_HOW TO COMPLETE THIS TASK_
All lines from the one with "Find out more (62, 2465)" through the last line of the data below should be copied exactly; please add nothing.

Stored items
-=-=-=-=-
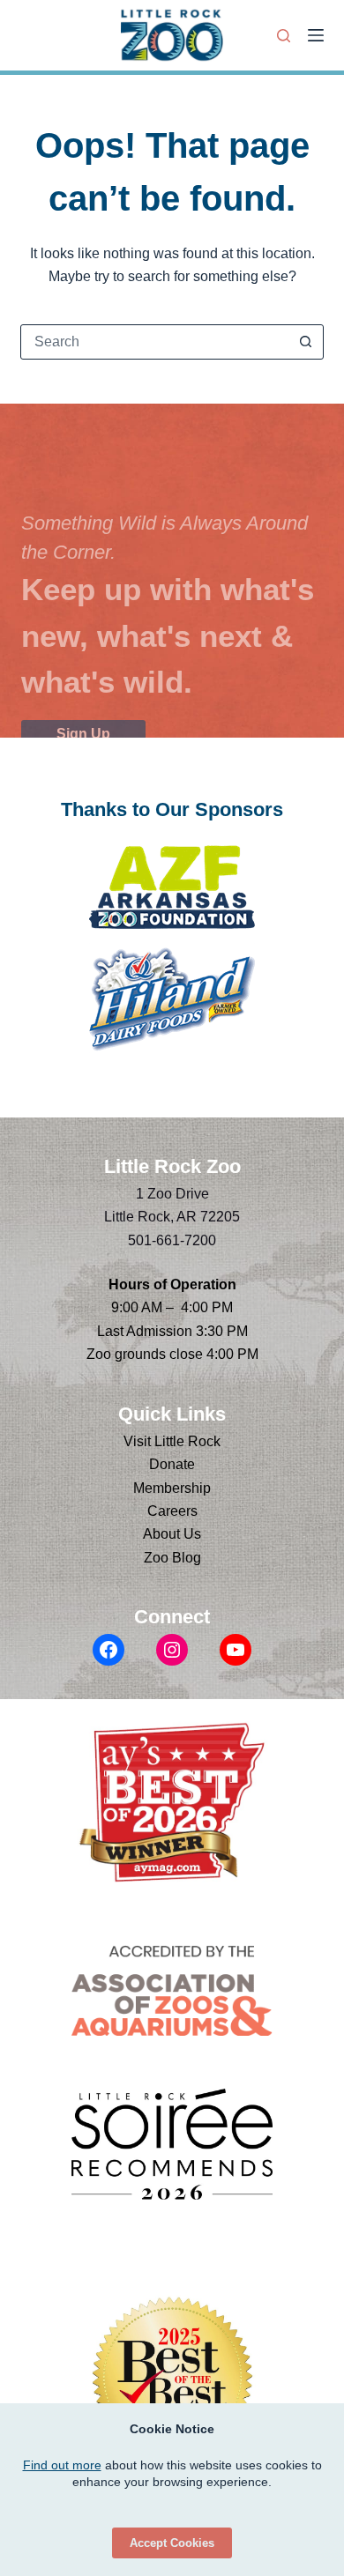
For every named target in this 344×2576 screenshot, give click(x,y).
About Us (172, 1533)
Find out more (62, 2465)
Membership (172, 1488)
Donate (172, 1464)
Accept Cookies (172, 2543)
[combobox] (154, 342)
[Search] (283, 35)
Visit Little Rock (172, 1441)
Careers (172, 1510)
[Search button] (306, 342)
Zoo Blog (172, 1557)
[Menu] (316, 35)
-=-=-=-=-
_SOLUTION TO THE EXERCISE_
Find out more (62, 2465)
Membership (172, 1488)
Donate (172, 1464)
Accept Cookies (172, 2543)
[combobox] (154, 342)
[Search] (283, 35)
Visit Little Rock (172, 1441)
Careers (172, 1510)
[Search button] (306, 342)
Zoo Blog (172, 1557)
[Menu] (316, 35)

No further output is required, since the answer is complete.